We study the approximation capacity of some variation spaces corresponding to shallow ReLU$^k$ neural networks. It is shown that sufficiently smooth functions are contained in these spaces with finite variation norms. For functions with less smoothness, the approximation rates in terms of the variation norm are established. Using these results, we are able to prove the optimal approximation rates in terms of the number of neurons for shallow ReLU$^k$ neural networks. It is also shown how these results can be used to derive approximation bounds for deep neural networks and convolutional neural networks (CNNs). As applications, we study convergence rates for nonparametric regression using three ReLU neural network models: shallow neural network, over-parameterized neural network, and CNN. In particular, we show that shallow neural networks can achieve the minimax optimal rates for learning H\"older functions, which complements recent results for deep neural networks.

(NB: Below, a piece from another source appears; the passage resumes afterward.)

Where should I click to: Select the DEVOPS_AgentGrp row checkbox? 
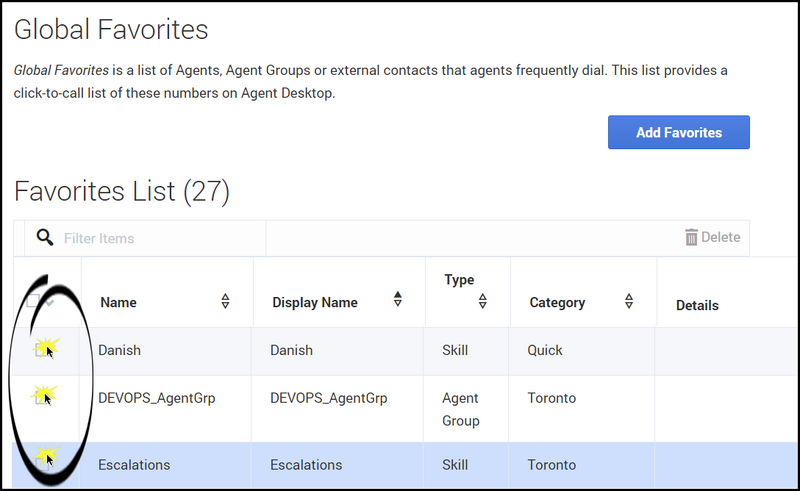tap(41, 397)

It is also proven that over-parameterized (deep or shallow) neural networks can achieve nearly optimal rates for nonparametric regression.

翻译：我们研究了与浅层ReLU$^k$神经网络对应的某些变分空间的逼近能力。结果表明，充分光滑的函数以有限变分范数包含在这些空间中。对于光滑性较差的函数，建立了基于变分范数的逼近率。利用这些结果，我们能够证明浅层ReLU$^k$神经网络在神经元数量意义上的最优逼近率。同时展示了如何将这些结果用于推导深度神经网络和卷积神经网络（CNN）的逼近界。作为应用，我们研究了三种ReLU神经网络模型（浅层神经网络、过参数化神经网络和CNN）的非参数回归收敛率。特别地，我们证明了浅层神经网络能够达到学习Hölder函数的极小化最优速率，这与深度神经网络的最新结果形成互补。同时也证明了过参数化（深度或浅层）神经网络能够实现非参数回归的接近最优速率。